Why Marvel and ‘All-New Ultimates’ Are Winning the Diversity War



all new ultimates

Usually when a team of teenage superheroes is created, they are either made the “secondary” B-Team to the adult superhero team or the team is made up of characters who are tied to adult counterparts. Let’s take DC’s Teen Titans, for example, in their formative years they were a team of “sidekicks” who hung out together and were trained by their adult mentors. Then there is Marvel’s Young Avengers where they didn’t even bother to give them a different name – this team was made up of younger counterparts to Captain America, Iron Man and Thor. (Iron Lad? Hulkling? Marvel, are you serious? That’s worse than Kid Flash.) Finally, there’s the Young Justice animated series that had the teenage sidekicks be forbidden from joining the adults in their Justice League adult playhouse for adults only. The Justice League didn’t even let them form their own super-team without adults supervising them.

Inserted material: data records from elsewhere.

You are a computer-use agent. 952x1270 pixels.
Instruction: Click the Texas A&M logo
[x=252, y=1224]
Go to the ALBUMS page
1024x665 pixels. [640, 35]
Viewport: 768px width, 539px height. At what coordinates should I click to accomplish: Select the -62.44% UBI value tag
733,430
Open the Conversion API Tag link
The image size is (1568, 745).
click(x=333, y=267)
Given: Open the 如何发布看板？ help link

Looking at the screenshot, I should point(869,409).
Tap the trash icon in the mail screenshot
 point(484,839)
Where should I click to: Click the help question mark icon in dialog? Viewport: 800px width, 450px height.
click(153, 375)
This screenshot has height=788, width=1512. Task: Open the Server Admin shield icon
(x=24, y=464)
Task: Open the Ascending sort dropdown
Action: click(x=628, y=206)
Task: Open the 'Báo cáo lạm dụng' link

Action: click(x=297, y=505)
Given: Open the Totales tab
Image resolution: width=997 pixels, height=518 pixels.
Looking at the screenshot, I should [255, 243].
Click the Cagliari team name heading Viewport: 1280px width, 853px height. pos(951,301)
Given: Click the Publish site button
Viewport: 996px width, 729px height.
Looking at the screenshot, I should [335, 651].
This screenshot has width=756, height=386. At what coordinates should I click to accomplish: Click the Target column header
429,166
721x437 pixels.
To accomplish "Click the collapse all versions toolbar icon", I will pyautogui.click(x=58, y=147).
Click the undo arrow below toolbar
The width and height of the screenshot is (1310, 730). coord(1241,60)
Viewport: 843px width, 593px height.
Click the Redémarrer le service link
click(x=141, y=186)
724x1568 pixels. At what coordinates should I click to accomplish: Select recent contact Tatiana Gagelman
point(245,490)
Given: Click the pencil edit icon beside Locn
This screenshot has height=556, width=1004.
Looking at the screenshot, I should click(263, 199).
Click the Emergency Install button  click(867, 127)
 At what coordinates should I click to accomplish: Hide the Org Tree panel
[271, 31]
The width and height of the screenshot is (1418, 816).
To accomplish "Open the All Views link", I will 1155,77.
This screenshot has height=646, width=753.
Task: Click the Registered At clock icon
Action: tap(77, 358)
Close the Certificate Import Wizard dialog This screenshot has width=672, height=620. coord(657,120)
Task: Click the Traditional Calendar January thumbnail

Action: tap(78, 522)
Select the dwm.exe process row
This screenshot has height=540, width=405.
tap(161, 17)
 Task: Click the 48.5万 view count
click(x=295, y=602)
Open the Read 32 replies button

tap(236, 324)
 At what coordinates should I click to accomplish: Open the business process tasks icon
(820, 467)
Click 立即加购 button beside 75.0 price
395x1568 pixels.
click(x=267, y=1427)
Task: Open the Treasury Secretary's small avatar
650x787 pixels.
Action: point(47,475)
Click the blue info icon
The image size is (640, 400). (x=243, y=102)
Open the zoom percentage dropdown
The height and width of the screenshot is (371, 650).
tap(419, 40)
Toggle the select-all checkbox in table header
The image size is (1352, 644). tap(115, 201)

I dare you to guess who’s who.

You can see where I’m going with this, right? This a plot from an episode of Kids Next Door. Conspiracy theories aside, though, in this case I really think that young people are getting the short end of the stick. We are talking about decades of being sidelined and typecast as “sidekicks” and spin-offs of the “real” adult superheroes. Most of them eventually grow out of that role and become their own characters separate from their adult mentors like Nightwing did, but that doesn’t change the fact that they are almost always portrayed as sidekicks first, and full heroes years later.

The Ultimates.

Enter All-New Ultimates, a new superhero team being introduced in Ultimate MARVEL NOW! as the successors to The Ultimates. And their team name doesn’t even have the words “young” or “teen” in it. Their team is actually just an “all-new” version of the big league superhero team. These characters aren’t being sidelined; they are being put on equal footing with the more seasoned superheroes and that is certainly a rare thing in comics.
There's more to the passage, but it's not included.